*Selected text*
----------

Record date for dividends
121 Any resolution for the declaration or payment of a dividend on shares of any class, whether a resolution of the Company in General Meeting or a resolution of the Directors, may specify that the same shall be payable to the persons registered as the holders of such shares at the close of business on a particular date, notwithstanding that it may be a date prior to that on which the resolution is passed, and thereupon the dividend shall be payable to them in accordance with their respective holdings so registered, but without prejudice to the rights inter se in respect of such dividend of transferors and transferees of any such shares.

----------

Source records
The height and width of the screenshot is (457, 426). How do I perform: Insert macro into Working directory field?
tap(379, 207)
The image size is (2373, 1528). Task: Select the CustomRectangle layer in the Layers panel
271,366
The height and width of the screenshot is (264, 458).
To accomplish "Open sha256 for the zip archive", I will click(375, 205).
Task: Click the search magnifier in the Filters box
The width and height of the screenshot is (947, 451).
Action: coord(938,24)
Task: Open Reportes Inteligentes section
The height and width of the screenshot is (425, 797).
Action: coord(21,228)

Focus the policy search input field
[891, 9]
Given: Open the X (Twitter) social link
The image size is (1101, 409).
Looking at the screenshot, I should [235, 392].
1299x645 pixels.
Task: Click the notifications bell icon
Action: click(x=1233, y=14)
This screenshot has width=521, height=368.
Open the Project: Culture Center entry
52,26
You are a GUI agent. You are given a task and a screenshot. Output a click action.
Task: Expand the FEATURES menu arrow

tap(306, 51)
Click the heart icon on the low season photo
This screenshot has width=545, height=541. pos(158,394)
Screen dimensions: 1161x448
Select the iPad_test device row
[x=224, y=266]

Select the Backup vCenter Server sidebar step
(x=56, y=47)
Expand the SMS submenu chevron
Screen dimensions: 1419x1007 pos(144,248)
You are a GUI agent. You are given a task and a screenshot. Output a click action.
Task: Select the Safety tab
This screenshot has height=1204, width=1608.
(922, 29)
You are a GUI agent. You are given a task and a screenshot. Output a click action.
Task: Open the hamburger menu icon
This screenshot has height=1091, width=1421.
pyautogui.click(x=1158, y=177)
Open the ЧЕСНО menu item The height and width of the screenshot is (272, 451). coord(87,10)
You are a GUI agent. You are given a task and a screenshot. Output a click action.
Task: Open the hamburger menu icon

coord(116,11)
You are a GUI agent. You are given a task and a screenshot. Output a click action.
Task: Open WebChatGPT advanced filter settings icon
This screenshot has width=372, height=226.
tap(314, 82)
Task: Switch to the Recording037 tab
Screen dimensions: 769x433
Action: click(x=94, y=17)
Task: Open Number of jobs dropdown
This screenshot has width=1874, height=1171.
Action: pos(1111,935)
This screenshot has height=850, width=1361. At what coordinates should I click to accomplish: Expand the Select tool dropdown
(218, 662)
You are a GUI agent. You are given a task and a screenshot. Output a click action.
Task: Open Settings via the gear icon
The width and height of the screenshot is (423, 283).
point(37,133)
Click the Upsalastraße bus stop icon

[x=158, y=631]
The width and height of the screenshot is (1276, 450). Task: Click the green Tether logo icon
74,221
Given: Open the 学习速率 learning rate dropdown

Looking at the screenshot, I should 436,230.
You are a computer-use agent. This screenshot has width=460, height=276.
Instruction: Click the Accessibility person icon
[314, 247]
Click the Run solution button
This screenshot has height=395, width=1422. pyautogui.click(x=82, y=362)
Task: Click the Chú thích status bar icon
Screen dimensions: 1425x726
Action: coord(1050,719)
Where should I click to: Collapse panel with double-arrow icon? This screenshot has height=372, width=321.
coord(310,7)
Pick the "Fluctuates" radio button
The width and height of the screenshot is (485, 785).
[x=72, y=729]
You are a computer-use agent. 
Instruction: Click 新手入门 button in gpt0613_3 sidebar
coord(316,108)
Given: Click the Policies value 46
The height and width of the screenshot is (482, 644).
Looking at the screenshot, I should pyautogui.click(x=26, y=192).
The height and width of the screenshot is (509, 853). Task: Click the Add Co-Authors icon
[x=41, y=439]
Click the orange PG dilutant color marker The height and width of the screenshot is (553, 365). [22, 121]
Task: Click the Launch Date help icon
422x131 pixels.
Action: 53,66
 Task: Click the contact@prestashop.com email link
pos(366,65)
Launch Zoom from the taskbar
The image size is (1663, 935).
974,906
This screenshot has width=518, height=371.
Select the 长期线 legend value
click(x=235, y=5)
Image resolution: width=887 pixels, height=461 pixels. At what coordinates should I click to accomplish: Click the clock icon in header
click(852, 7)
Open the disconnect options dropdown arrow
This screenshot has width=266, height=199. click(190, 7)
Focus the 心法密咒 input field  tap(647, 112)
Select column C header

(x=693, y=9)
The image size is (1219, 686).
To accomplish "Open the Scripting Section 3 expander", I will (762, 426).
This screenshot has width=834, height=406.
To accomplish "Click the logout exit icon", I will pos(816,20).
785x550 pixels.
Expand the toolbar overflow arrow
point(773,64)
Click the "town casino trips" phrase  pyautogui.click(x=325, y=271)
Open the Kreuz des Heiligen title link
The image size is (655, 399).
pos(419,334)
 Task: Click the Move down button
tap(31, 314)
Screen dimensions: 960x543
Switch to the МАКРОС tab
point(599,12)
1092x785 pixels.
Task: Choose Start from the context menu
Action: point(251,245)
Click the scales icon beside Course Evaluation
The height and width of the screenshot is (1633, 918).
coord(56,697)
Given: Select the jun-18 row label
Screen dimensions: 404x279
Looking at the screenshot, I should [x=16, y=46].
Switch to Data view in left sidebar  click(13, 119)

----------

*Objective 1*
Quote the dividend record date clause from "Record date for" up to and including "any such shares.".
*Objective 2*
Summarize the dividend record date clause in two sentences.
These rows have no connection to the dividend record date clause.

*Exercise output 1*
Record date for dividends
121 Any resolution for the declaration or payment of a dividend on shares of any class, whether a resolution of the Company in General Meeting or a resolution of the Directors, may specify that the same shall be payable to the persons registered as the holders of such shares at the close of business on a particular date, notwithstanding that it may be a date prior to that on which the resolution is passed, and thereupon the dividend shall be payable to them in accordance with their respective holdings so registered, but without prejudice to the rights inter se in respect of such dividend of transferors and transferees of any such shares.

*Exercise output 2*
A resolution of the Company in General Meeting or of the Directors that declares or pays a dividend on any class of shares may make the dividend payable to the registered holders of those shares at the close of business on a particular date, even a date before the resolution is passed. The dividend is then payable to those holders according to their registered holdings, without prejudice to the rights between transferors and transferees of the shares regarding that dividend.